Foreign Office minister Hamish Falconer announced on Wednesday that the British government is “pausing for discussions with our American counterparts” after the United States expressed deep concern for the future of Diego Garcia — a joint military base on the archipelago’s largest island.
“There was support from the U.S. administration for this treaty, which has not changed,” Falconer said. “There clearly has been a statement from the president of the United States more recently from the president, which is very significant.”

“We are now discussing those concerns with the United States directly,” the minister continued. “We have a process going through Parliament in relation to the treaty.”
President Donald Trump has flip-flopped on the secession of Diego Garcia multiple times — at first firmly opposing the deal, then accepting the assertion that Prime Minister Keir Starmer’s hands were tied, then flipping again to demand the U.K. refuse to cede the islands.
“Prime Minister Starmer should not lose control, for any reason, of Diego Garcia, by entering a tenuous, at best, 100 Year Lease,” Trump said in his latest commentary on the deal, claiming the handover would prove to be a “blight on our Great Ally.”

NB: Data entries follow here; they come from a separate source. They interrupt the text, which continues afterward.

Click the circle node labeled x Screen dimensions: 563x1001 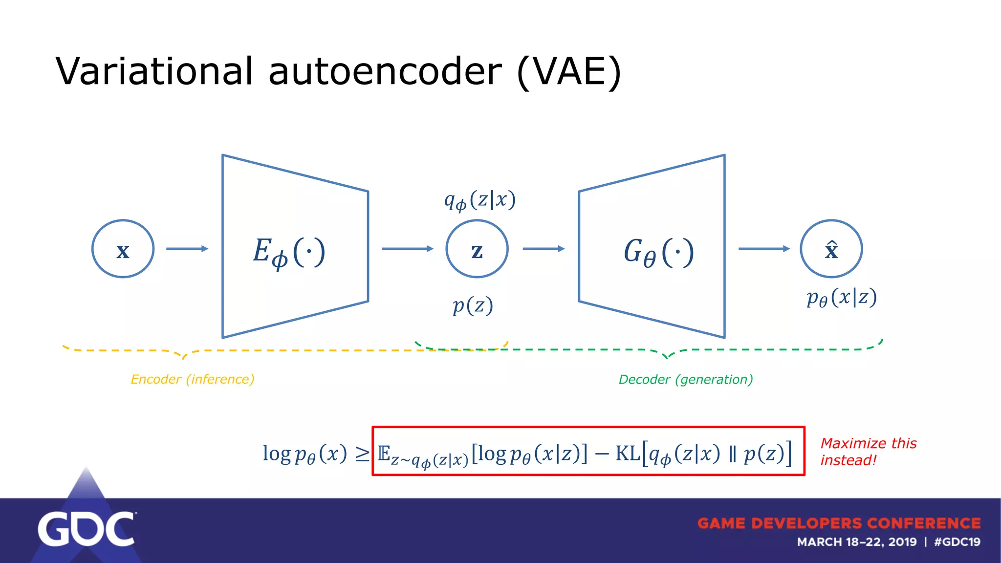(123, 249)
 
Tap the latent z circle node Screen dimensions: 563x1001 (477, 249)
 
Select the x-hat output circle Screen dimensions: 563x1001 (831, 249)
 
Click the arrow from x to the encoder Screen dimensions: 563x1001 (187, 249)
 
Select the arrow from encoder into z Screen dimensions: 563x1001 (407, 249)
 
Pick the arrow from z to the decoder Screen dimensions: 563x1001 (543, 249)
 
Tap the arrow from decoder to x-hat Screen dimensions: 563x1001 (763, 249)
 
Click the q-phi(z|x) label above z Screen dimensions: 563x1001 (479, 200)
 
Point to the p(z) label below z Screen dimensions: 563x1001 (472, 306)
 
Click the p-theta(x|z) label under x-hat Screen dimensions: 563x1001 (841, 297)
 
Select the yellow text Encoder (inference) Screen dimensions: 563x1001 (193, 379)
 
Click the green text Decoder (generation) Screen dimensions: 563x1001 (686, 379)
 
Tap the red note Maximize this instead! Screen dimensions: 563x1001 (868, 452)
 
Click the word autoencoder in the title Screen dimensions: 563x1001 (385, 71)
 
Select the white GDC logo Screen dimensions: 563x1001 (86, 529)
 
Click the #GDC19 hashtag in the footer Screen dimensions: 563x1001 (957, 542)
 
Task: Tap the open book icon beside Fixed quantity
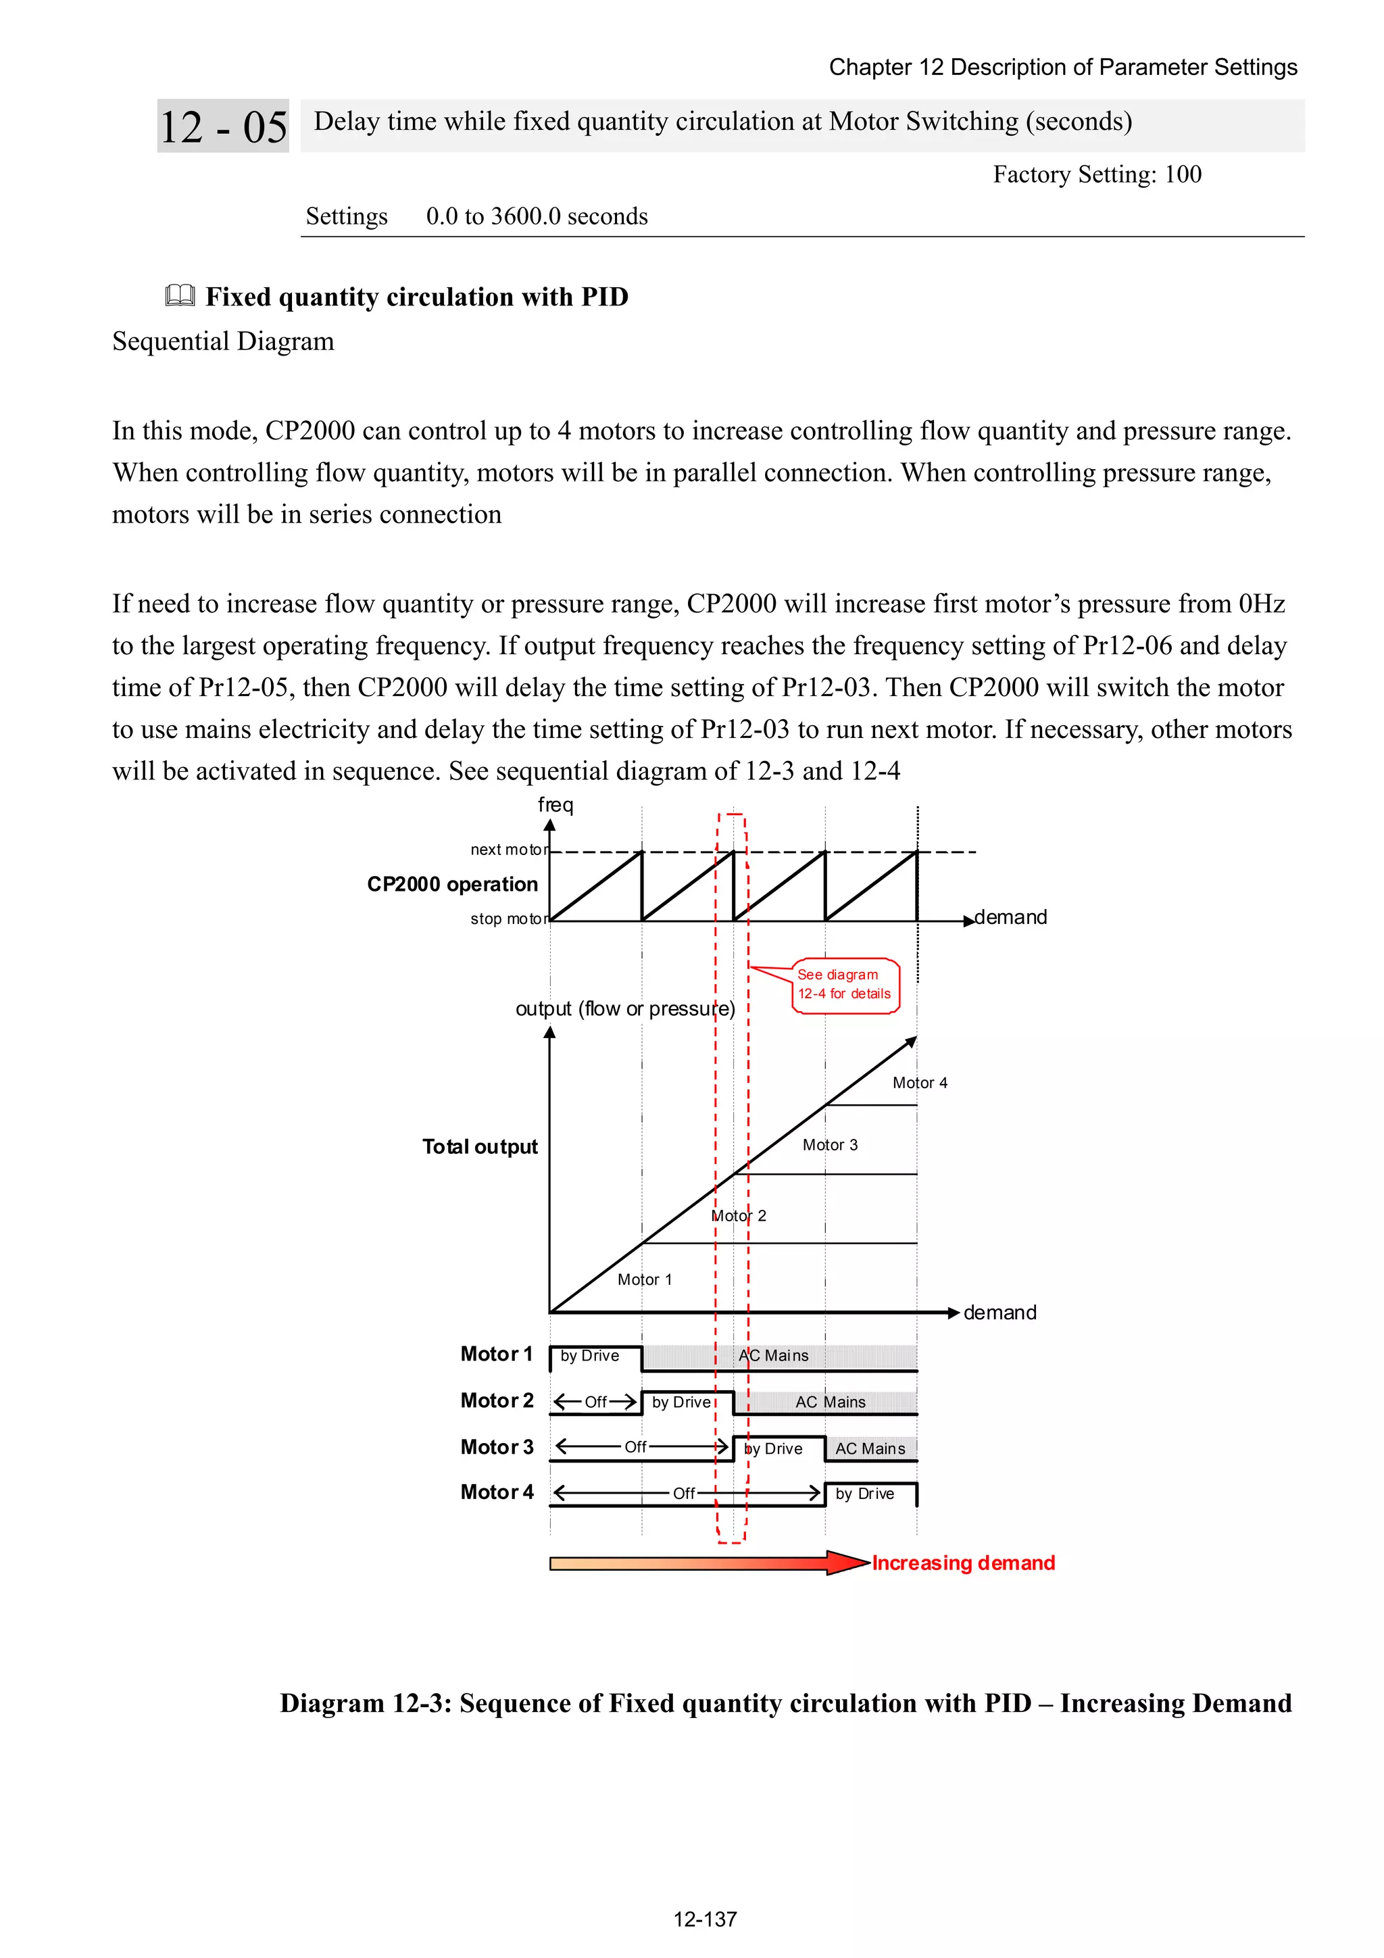click(180, 296)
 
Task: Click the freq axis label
click(555, 804)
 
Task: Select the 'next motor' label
click(509, 850)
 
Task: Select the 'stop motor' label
click(509, 919)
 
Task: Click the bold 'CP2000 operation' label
click(452, 884)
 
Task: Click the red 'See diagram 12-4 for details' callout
click(844, 985)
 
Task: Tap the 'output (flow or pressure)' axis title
click(625, 1009)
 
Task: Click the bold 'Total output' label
click(479, 1147)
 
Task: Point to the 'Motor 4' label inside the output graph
click(919, 1083)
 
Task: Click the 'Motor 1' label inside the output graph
click(645, 1279)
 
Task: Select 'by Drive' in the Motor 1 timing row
click(590, 1356)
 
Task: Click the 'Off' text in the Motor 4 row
click(684, 1493)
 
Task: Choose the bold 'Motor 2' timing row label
click(496, 1401)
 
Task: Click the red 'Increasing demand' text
click(963, 1563)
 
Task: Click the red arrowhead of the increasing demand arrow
click(849, 1563)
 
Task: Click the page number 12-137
click(704, 1919)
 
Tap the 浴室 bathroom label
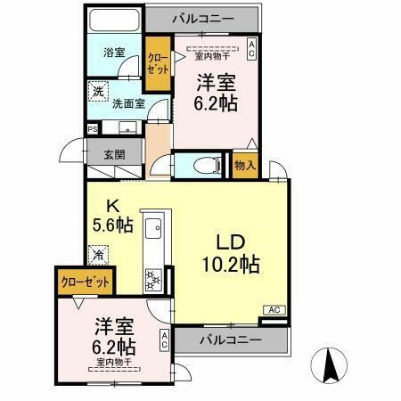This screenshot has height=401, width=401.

The claim that the government is “pausing” the deal was later disputed in a report from the BBC, which cited a government source as saying that “there is no pause, we have never set a deadline and timings will be announced in the usual way.”

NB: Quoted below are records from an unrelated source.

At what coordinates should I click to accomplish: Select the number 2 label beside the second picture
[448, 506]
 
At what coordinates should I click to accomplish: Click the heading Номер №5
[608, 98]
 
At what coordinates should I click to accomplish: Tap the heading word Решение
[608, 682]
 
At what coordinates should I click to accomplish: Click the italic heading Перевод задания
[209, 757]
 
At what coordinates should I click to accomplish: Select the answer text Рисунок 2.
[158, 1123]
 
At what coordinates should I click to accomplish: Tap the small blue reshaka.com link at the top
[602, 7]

Starmer’s office said on Wednesday that the U.K. position has not changed but that they are awaiting “discussions with the US on next steps.”

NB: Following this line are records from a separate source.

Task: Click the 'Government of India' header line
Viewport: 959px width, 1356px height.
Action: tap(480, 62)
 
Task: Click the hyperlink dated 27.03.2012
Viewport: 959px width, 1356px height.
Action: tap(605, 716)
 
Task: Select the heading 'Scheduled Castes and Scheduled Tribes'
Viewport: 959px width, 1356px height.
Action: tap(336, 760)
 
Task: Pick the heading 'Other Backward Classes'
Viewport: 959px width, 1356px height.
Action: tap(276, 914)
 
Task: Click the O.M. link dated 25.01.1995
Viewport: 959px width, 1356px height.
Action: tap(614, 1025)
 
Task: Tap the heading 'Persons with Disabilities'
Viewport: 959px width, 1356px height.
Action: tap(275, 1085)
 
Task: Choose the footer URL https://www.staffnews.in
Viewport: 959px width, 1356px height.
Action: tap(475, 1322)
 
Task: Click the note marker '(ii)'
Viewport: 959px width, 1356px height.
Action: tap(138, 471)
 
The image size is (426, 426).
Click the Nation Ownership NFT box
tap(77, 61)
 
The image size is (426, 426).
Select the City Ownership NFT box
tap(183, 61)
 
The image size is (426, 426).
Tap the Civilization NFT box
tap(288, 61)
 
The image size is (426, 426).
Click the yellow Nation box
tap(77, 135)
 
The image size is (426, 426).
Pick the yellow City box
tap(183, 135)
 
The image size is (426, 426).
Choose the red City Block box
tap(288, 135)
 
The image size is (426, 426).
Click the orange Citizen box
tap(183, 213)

PETER MANDELSON DENIES ‘BASELESS’ CLAIM OF FLEEING UK FOR BRITISH VIRGIN ISLANDS
Reform UK leader Nigel Farage inserted himself into the debate over the future of Chagos on Wednesday, asserting that the neighboring Maldives boasts a parallel claim to the islands and is liable to countersue Mauritius for the territory.
“I wish to inform the government that we are just a few days away, in my opinion, from the Maldives issuing a counterclaim to the International Court of Justice to say, if anybody has the right to the sovereignty of those islands, it is the Maldives and not Mauritius,” Farage told Parliament. “I would urge you to pause all of this.”